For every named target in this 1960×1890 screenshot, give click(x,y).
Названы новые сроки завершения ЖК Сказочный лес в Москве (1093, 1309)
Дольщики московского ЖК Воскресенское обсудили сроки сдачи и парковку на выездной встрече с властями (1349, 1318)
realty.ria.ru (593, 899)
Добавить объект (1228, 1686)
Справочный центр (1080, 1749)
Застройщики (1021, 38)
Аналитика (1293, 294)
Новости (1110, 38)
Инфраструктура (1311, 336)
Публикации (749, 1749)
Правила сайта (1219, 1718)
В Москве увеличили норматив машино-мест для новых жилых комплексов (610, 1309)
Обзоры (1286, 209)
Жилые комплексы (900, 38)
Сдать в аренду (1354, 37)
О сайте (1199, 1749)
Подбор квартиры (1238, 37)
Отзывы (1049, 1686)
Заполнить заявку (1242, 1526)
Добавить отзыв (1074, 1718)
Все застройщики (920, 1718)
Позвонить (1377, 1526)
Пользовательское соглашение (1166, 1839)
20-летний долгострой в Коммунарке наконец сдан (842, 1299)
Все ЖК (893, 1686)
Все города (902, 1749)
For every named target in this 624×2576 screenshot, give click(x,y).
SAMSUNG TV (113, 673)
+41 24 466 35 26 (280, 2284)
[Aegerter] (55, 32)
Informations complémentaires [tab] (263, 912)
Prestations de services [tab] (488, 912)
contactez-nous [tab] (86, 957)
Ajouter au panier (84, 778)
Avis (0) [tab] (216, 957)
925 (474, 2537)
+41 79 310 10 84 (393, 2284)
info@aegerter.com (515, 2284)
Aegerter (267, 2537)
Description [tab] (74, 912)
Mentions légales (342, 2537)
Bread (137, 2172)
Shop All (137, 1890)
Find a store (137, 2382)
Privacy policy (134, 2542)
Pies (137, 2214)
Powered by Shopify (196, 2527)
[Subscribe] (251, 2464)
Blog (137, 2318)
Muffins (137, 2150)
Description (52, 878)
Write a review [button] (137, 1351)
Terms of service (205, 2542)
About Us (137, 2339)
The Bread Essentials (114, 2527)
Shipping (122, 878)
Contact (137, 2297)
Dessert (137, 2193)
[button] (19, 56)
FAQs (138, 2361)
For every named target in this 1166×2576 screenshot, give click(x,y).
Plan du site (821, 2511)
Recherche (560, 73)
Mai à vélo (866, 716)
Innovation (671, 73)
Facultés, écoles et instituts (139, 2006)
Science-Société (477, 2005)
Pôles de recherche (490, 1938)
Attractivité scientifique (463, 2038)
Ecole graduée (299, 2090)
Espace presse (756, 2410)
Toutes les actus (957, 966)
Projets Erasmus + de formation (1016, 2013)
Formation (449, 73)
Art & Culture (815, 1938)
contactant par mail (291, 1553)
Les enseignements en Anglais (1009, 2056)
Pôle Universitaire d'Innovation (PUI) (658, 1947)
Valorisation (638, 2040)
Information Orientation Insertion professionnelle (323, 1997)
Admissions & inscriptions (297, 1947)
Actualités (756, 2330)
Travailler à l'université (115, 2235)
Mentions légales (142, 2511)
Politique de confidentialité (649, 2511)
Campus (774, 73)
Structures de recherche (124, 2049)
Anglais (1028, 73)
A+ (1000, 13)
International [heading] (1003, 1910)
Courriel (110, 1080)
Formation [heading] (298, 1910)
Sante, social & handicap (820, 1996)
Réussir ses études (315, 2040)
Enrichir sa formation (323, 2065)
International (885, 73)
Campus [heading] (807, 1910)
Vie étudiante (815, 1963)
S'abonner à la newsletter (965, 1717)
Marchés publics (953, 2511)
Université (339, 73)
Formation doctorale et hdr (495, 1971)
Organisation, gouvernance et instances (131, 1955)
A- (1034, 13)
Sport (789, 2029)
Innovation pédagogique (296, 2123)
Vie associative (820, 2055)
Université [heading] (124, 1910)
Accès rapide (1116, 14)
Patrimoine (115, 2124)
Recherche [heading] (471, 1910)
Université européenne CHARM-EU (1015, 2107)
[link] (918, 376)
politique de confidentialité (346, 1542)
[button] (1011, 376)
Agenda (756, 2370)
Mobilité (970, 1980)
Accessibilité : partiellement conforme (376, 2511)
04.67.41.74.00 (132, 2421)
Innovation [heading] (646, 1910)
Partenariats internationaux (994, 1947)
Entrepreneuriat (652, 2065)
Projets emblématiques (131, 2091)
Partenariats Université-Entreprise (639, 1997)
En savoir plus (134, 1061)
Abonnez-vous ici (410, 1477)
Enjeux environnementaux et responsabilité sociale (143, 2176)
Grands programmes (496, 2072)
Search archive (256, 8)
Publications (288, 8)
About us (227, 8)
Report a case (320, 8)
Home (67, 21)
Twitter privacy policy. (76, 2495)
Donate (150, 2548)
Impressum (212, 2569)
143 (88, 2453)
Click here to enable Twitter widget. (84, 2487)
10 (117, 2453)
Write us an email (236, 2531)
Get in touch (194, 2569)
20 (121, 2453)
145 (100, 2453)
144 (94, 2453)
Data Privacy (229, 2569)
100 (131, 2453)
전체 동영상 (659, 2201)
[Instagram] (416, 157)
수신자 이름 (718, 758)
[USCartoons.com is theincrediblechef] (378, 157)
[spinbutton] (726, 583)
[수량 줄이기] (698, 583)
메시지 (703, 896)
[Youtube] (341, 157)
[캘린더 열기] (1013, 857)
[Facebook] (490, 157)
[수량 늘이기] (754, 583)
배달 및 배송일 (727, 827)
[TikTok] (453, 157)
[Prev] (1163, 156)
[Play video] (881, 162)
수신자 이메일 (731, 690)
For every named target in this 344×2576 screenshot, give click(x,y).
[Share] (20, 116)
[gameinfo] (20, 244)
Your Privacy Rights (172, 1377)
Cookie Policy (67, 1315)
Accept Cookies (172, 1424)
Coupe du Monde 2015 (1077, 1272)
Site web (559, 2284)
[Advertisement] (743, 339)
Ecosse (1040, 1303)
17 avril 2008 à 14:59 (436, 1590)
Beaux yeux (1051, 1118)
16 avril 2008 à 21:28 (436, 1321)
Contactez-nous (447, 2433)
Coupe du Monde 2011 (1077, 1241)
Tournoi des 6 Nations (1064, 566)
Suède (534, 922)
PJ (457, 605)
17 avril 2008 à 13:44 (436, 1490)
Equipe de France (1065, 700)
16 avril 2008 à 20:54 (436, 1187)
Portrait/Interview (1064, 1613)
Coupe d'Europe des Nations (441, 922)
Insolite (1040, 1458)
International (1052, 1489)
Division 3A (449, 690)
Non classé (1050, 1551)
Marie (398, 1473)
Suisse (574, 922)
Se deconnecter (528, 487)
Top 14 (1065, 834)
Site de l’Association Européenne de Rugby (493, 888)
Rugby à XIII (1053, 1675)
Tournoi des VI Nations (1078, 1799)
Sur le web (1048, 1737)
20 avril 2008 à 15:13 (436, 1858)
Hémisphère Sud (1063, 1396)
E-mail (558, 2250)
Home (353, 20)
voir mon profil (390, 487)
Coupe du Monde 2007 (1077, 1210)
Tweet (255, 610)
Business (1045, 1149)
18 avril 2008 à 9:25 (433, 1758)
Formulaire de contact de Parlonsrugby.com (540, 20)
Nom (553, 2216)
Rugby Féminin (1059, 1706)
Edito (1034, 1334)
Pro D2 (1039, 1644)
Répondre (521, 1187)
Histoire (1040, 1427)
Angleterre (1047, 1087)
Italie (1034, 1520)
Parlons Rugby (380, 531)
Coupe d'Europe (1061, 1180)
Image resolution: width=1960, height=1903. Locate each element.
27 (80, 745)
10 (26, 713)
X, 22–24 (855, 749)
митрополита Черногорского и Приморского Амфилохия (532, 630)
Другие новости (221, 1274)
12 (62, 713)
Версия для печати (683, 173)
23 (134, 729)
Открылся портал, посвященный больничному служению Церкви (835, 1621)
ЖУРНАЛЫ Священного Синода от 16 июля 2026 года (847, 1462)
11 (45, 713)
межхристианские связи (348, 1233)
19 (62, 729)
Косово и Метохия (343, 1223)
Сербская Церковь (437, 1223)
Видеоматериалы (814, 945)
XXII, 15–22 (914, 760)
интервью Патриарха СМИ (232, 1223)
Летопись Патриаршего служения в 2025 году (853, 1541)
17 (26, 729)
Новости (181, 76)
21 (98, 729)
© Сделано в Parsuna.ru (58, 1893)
========
» **Instructions for the task**
Starting with the line that holds "Mai à vélo (866, 716)" and ending with the line that holds "Art & Culture (815, 1938)", retype every line in the data above exactly, and nothing else.

» **Response below**
Mai à vélo (866, 716)
Innovation (671, 73)
Facultés, écoles et instituts (139, 2006)
Science-Société (477, 2005)
Pôles de recherche (490, 1938)
Attractivité scientifique (463, 2038)
Ecole graduée (299, 2090)
Espace presse (756, 2410)
Toutes les actus (957, 966)
Projets Erasmus + de formation (1016, 2013)
Formation (449, 73)
Art & Culture (815, 1938)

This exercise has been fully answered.